Many people do not think about the answer to this question until it is too late. In fact, a recent study by the American Savings Education Council found that only 42% of workers had estimated the amount they would need to live comfortably in retirement. Of course, the correct answer will depend on the individual and their desired post-retirement lifestyle.
People who do not have an accurate measure of their future financial needs will often work longer than they need to or retire too early and run out of savings. Not having an accurate goal for retirement income can also lead to choosing the wrong type of investment vehicle. While there is no set amount that will be right for everyone, there are several steps that can be taken to come up with an accurate estimate.
Start off by estimating the amount of income you will need in retirement. Seventy-five to eighty-five percent of pre-retirement income is a good starting point. Remember to include any pension payments you may be entitled to. Depending on your age, Social Security may also be a factor (it is far less of a sure thing for younger workers than those close to retirement). Also, don't forget to adjust your income figures for taxes or you will end up far short of your goal.

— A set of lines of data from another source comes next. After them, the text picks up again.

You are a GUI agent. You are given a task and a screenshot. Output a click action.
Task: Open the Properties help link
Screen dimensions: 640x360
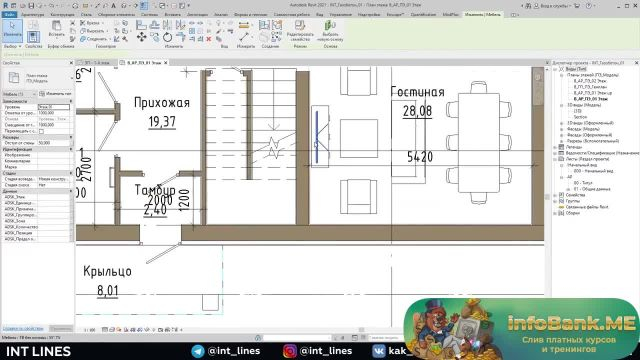click(23, 328)

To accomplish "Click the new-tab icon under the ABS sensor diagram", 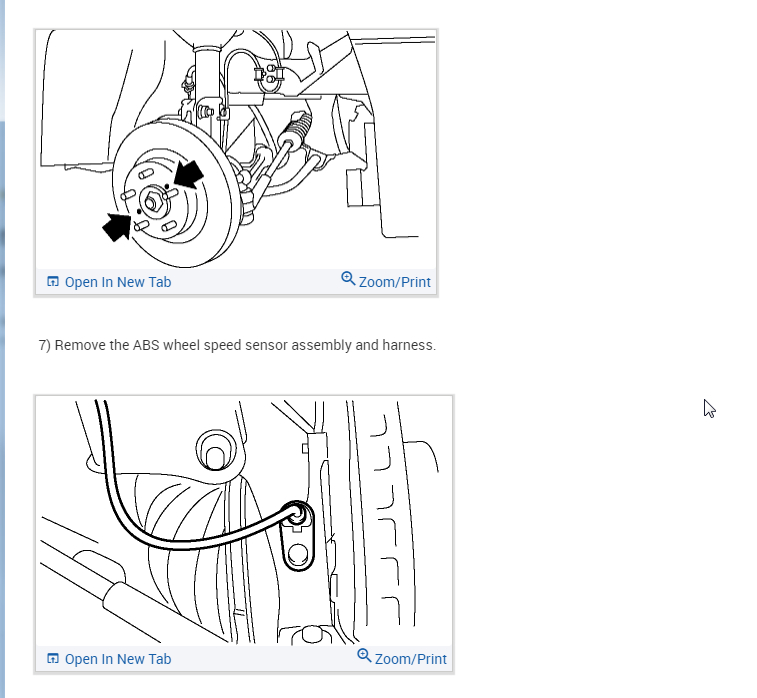I will coord(53,658).

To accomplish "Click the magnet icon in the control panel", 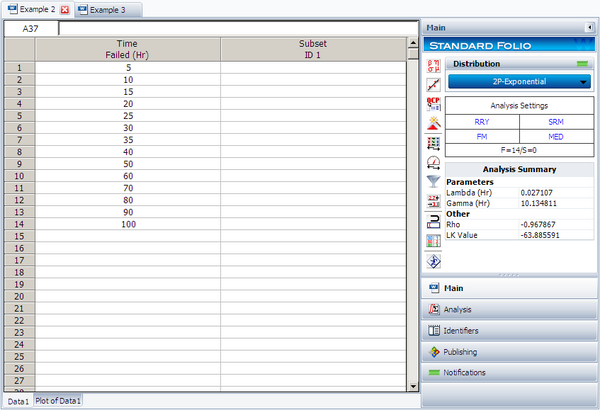I will click(433, 220).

Those planning to retire early (between the ages of 55 and 65 presents) will face different financial challenges, as they are likely to still be in good health and be very active in the early stages of their retirement. Many early retirees take advantage of their newfound freedom by traveling or purchasing cars, vacation homes, boats, etc. Often times, there will be a reallocation of capital assets to offset these additional purchases. For example, downsizing the family home once the kids are gone may provide the funding for a new recreational vehicle.
Once you are satisfied with your income estimate, you need to convert that income figure to a total amount needed at retirement. A good rule of thumb is to estimate an annual withdrawal rate of 4-5%. For example, if you will need $75,000 per year in retirement with a 4% withdrawal rate, you will need a total of $1,875,000 in your retirement savings account to draw from.
Now that you know how much you will need to save, it's time to figure out how to get there. The math involved in calculating the future value of investments is beyond the scope of this article, but there are many online retirement planners that can perform the calculations for you. Before committing to any investment plan, it is also a good idea to run through your calculations again with a professional financial planner. Paying a small fee now can save you costly mistakes down the road.
Once you have established your initial plan for retirement savings, review it periodically to make sure you're still on track to meet your goals. The pre-retirement accumulation period can span many years, even decades. During this time, changes in financial circumstances, marital status, and number and age of children can drastically affect your retirement calculations.
Having a plan for your early in your career will help you live a comfortable life in your golden years. Many people neglect this area of their financial planning and work longer than they must or retire without adequate savings. By the time retirement comes around, it is far too late to correct any errors in planning and the individual's post-retirement lifestyle will be diminished.